When given a problem like this, drawing a picture helps *A LOT*. Unfortunately, with only a text box, it's hard to show it.
But what we are given are distances between three points, A to B, B to C and A to C. When put together these make three sides (or SSS). To solve this triangle we need to use the Law of Cosines to find one angle then either the Law of Cosines or the Law of sines for as second angle. The third angle comes from subtracting the sum of the two from 180.
Let's try to find the angle between AB and BC - or angle B.
By the Law of Cosines,
cos B = AB² + BC² - AC² / 2(AB)(BC)
= 36.318² + 37.674² - 11.164² / 2(36.318)(37.674)

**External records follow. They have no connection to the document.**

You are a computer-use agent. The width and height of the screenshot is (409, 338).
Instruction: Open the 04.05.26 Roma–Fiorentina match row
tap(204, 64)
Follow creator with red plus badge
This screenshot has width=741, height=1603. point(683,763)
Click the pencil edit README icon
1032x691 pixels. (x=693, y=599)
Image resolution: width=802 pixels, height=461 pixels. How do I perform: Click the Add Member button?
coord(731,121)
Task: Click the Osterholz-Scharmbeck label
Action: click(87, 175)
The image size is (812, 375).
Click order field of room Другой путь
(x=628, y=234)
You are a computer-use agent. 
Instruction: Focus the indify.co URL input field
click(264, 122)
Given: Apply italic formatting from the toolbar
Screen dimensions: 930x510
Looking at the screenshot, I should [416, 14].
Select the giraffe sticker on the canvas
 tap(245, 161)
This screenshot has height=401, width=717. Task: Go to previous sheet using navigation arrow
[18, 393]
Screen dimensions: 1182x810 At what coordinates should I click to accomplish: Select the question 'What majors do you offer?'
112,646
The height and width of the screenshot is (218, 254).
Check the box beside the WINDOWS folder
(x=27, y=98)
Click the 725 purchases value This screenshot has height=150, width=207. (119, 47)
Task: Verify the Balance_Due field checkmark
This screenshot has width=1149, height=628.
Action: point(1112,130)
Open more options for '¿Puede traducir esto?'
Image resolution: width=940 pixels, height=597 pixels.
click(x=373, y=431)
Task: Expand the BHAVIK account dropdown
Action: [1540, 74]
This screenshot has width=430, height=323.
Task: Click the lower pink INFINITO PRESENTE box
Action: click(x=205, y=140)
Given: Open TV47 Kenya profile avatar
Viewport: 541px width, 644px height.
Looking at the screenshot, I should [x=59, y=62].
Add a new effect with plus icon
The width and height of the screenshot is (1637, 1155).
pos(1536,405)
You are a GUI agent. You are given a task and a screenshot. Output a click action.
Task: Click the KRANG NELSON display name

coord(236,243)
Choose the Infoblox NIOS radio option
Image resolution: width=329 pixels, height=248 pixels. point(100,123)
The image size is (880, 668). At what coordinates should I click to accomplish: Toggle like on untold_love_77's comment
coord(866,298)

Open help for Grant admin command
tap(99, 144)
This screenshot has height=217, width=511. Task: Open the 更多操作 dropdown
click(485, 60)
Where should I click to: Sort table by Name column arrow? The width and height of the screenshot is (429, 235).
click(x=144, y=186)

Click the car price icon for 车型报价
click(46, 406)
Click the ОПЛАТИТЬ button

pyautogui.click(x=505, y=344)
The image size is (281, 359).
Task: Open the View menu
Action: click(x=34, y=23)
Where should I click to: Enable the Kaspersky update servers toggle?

= 1318.997 + 1419.330 - 124.634 / 2736.489
= 2613.693 / 2736.489
= 0.95512
Through a calculator's inverse cosine (cos⁻¹) key, we have the angle as 17.229 degrees. Thus, angle B is 17.229 degrees.
To find another of the angles, we can use the Law of Sines or the Law of Cosines. The choice is yours, but let's use Law of Cosines a second time. We will use it to find angle A.
cos A = BA² + AC² - BC² / 2(BA)(AC) Notice by writing AB as BA, it tells us to make BA and AC the sides including angle A.
cos A = 36.318² + 11.164² - 37.674² / 2(36.318)(11.164)
cos A = 1318.997 + 124.634 - 1419.330 / 810.908
cos A = 24.301 / 810.908
cos A = 0.029968
Again, by a calculator's inverse cosine key, the measure of angle A is 88.28267 degrees.
Since the sum of the angles of any triangle is 180 degrees, we can find angle C by subtracting our two found angles from it.
angle A + angle B + angle C = 180
angle C = 180 - angle A - angle B by subtracting Angles A and B on both sides
angle C = 180 - 88.28267 - 17.229
angle C = 74.48833
We put these angles together - A being 88, B being 17, C being 74, and select choice A to solve the triangle.